Here are a few quotes from people who seemed to be terrified of progress, change, and/or education. To be fair, their arguments seemed valid at the time. Hey, they did! I’m glad “the crazy ones” ignored them, though. I stumbled across some of these in this blog post.
Socrates on the written word:
“…this invention will produce forgetfulness in the minds of those who learn to use it, because they will not practice their memory. Their trust in writing, produced by external characters which are no part of themselves, will discourage the use of their own memory within them.
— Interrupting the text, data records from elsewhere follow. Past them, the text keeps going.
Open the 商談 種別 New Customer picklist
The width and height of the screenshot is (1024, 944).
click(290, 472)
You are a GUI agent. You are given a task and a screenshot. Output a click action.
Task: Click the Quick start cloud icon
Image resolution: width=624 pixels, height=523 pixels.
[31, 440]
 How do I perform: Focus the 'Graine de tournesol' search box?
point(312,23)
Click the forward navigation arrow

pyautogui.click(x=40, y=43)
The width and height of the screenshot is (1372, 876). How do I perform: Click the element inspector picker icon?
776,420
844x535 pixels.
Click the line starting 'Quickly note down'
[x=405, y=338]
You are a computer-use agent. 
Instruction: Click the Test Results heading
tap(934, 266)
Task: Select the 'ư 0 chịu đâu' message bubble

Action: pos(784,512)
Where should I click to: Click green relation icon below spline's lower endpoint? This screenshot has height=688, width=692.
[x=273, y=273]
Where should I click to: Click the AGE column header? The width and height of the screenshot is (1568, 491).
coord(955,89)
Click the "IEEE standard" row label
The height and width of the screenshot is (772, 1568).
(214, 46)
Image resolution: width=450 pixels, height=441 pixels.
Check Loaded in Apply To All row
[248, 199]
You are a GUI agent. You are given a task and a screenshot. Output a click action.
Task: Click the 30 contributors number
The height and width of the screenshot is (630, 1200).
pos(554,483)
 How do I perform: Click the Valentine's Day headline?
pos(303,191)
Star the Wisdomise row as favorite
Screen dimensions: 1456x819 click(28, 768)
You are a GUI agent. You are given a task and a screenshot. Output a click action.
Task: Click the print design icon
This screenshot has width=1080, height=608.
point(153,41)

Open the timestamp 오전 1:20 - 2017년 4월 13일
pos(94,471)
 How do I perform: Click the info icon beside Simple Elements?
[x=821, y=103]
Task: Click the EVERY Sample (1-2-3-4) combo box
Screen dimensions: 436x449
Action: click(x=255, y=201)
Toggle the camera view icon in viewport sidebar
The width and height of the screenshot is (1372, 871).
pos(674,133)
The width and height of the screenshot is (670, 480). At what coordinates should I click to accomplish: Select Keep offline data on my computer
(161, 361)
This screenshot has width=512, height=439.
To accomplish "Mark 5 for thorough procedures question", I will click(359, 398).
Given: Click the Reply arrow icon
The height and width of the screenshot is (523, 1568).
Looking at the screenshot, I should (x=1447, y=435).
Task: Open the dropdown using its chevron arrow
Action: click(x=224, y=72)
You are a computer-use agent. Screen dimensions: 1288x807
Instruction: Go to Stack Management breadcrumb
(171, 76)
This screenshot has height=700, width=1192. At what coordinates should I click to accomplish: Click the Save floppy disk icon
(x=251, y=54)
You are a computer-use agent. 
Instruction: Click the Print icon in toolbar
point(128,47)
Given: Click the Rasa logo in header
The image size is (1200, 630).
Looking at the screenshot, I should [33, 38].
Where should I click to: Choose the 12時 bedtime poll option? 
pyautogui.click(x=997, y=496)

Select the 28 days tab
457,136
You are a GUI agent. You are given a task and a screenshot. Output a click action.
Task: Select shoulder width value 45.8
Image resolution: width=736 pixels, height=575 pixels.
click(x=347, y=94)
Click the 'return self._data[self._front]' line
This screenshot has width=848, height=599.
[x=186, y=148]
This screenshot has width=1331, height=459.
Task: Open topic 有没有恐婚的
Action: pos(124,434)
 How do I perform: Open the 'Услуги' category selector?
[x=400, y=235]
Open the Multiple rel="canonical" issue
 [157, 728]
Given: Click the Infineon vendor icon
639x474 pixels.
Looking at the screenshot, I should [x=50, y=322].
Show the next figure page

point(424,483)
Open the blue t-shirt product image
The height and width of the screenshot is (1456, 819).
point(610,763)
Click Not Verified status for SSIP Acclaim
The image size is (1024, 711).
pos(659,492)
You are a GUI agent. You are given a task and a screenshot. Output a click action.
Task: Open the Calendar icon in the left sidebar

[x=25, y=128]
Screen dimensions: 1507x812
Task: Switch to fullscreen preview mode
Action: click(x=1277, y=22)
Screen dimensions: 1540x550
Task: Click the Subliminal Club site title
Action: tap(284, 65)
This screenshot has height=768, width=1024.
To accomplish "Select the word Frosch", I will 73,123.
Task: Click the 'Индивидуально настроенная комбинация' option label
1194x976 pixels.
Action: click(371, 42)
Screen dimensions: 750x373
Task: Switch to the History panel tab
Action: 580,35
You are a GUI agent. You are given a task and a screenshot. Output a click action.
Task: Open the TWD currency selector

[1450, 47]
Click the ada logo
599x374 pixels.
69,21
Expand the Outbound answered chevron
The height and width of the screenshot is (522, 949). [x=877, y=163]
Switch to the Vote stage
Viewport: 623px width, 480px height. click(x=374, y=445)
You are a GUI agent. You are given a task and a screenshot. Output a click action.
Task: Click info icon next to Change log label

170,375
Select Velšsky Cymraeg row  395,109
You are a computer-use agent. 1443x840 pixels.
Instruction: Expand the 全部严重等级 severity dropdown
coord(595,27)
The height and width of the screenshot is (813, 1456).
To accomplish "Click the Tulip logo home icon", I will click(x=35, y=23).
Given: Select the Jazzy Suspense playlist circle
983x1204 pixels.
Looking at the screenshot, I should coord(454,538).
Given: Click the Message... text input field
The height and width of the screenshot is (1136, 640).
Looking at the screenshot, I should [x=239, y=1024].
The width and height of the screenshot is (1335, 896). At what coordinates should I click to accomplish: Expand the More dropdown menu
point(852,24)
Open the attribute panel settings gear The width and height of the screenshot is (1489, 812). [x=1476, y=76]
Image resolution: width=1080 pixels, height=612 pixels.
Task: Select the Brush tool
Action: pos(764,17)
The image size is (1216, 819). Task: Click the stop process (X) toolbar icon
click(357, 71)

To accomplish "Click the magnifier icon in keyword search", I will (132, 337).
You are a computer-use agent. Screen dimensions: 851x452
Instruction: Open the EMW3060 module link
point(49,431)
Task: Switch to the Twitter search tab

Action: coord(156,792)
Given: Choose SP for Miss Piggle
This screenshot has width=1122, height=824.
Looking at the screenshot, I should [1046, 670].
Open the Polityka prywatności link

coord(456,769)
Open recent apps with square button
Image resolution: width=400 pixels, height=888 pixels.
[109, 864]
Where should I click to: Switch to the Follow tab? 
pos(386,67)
You have invented an elixir not of memory, but of reminding; and you offer your pupils the appearance of wisdom, not true wisdom, for they will read many things without instruction and will therefore seem to know many things, when they are for the most part ignorant and hard to get along with, since they are not wise, but only appear wise.”
 John Henry Newman in his book “The Idea of a University”:
“What the steam engine does with matter, the printing press is to do with mind; it is to act mechanically, and the population is to be passively, almost unconsciously enlightened, by the mere multiplication and dissemination of volumes. Whether it be the school boy, or the school girl, or the youth at college, or the mechanic in the town, or the politician in the senate, all have been the victims in one way or other of this most preposterous and pernicious of delusions.”
New York Times Executive Editor Bill Keller:
“We are outsourcing our brains to the cloud.” 
My point? The more things change, the more they stay the same!